1209390 - Use standard lz4 file format instead of the non-standard jsonlz4/mozlz4

Reporter

Description

•

9 years ago

User Agent: Mozilla/5.0 (X11; Ubuntu; Linux x86_64; rv:41.0) Gecko/20100101 Firefox/41.0 Build ID: 20150918100310 Steps to reproduce: Use Firefox. Actual results: Bookmark backup files (in "bookmarkbackups/") and other files (such as things in "crashes/") are lz4-compressed files, but they use a non-standard format. Result: Users cannot avail themselves of standard, commonly available tools to inspect these files, which contain *their* data. Instead they have to resort to Firefox-specific (or Mozilla-specific, same point) hacks to access their data. [1] [1] Such as using the Library GUI in Firefox to export bookmarks; or using Mozilla's lz4 interfaces through XPCOM. Expected results: Mozilla should use standard file formats. You promised to switch to a standard format, once one was defined [2]. One was defined a while ago [3]. Standard tools are available since some time [4]. Why are you still delaying? [2] https://dxr.mozilla.org/mozilla-central/source/toolkit/components/workerlz4/lz4.js#49 [3] https://github.com/Cyan4973/lz4/blob/master/lz4_Block_format.md https://github.com/Cyan4973/lz4/blob/master/lz4_Frame_format.md [4] For example: https://packages.debian.org/jessie/liblz4-tool

Boris Zbarsky [:bzbarsky]

Updated

•

9 years ago

Component: General → Places

Product: Core → Toolkit

vlakoff

Comment 1

•

9 years ago

lz4.js file has been moved to /toolkit/components/lz4/lz4.js [1] [1] http://mxr.mozilla.org/mozilla-central/source/toolkit/components/lz4/lz4.js

Avi Halachmi (:avih)

Updated

•

9 years ago

Blocks: 818587

Marco Bonardo [:mak]

Comment 2

•

9 years ago

Places will use a different format, when the platform (toolkit) will move to a different format. And I think it will be the same for all the consumers. So this is a more general Toolkit bug.

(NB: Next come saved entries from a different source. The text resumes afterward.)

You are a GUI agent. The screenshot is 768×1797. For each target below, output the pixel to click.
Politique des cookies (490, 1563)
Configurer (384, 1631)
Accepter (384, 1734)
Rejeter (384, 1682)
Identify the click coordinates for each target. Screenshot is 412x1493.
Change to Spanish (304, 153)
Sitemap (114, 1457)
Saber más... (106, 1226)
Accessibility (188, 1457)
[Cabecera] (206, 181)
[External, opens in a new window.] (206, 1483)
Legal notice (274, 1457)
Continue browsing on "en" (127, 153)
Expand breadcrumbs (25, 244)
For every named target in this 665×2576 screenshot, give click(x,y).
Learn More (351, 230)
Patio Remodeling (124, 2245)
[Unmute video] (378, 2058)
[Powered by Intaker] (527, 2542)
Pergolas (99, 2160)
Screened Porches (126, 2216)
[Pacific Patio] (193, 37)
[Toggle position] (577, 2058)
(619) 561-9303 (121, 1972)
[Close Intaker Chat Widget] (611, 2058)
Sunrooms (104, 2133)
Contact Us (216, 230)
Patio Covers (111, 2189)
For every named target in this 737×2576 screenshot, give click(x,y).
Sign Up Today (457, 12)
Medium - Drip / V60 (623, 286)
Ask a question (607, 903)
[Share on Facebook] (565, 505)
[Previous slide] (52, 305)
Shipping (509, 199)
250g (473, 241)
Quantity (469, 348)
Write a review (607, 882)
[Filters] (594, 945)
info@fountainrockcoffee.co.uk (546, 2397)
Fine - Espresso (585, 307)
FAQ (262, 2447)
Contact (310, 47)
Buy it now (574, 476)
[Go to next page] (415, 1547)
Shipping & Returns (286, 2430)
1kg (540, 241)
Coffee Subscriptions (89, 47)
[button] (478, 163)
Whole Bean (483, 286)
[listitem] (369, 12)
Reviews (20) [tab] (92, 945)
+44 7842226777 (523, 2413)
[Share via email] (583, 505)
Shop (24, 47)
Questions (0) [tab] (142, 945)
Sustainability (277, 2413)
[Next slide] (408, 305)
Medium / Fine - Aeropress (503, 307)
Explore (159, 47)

Component: Places → General

Marco Bonardo [:mak]

Updated

•

9 years ago

Status: UNCONFIRMED → NEW

Ever confirmed: true

Marco Bonardo [:mak]

Comment 3

•

9 years ago

(In reply to Marco Bonardo [::mak] from comment #2) > Places will use a different format, when the platform (toolkit) will move to > a different format. To clarify, if the compressor starts creating files in the more widely supported format, and the decompressor can still support the old format (I don't see why not, since there's an header it can detect), it will be enough to fix the lz4 component in toolkit to automatically move all the consumers to the new format.

Avi Halachmi (:avih)

Comment 4

•

9 years ago

I've created an unofficial stand-alone decompressor for `.jsonlz4` files. The project with source code is hosted here: https://github.com/avih/dejsonlz4 . Initial v0.1 release can be found here https://github.com/avih/dejsonlz4/releases and includes a Windows executable `dejsonlz4.exe`. It should hopefully compile easily elsewhere too. Please take any discussions regarding this project to the project page on github.

Comment hidden (offtopic)

Avi Halachmi (:avih)

Comment 6

•

9 years ago

(In reply to Anthony Thyssen from comment #5) > Could you include in your source code "README.md" file ... (In reply to Avi Halachmi (:avih) from comment #4) > Please take any discussions regarding this project to the project page on github.

Comment hidden (offtopic)

Georg Fritzsche [:gfritzsche]

Comment 8

•

8 years ago

(In reply to S from comment #7) > (In reply to Avi Halachmi (:avih) from comment #6) > > (In reply to Avi Halachmi (:avih) from comment #4) > > > Please take any discussions regarding this project to the project page on github. > > Thanks for the piece of code to decompress. But do you have any idea to go > the other way and compress? Please take this to GitHub, this can't be answered here.

H.-Dirk Schmitt

Comment 9

•

8 years ago

The current obfuscation by changing the magic field in the lz4 compressed files doesn't provide any security enhancements. For advanced users it is now more complicated to "patch" or "synchronise" configuration files. So +1 for migrate to standard lz4 compressed or uncompressed files.

Marco Bonardo [:mak]

Comment 10

•

8 years ago

(In reply to H.-Dirk Schmitt from comment #9) > The current obfuscation by changing the magic field in the lz4 compressed > files doesn't provide any security enhancements. There is no obfuscation will, nor security enhancement here. At the time when lz4 was added there wasn't a standard format, thus a very simple header had been created in front of the payload. Now a standard exists, but nobody internally had the time to convert the encoder/decoder for it, nor anyone volunteered to do that yet.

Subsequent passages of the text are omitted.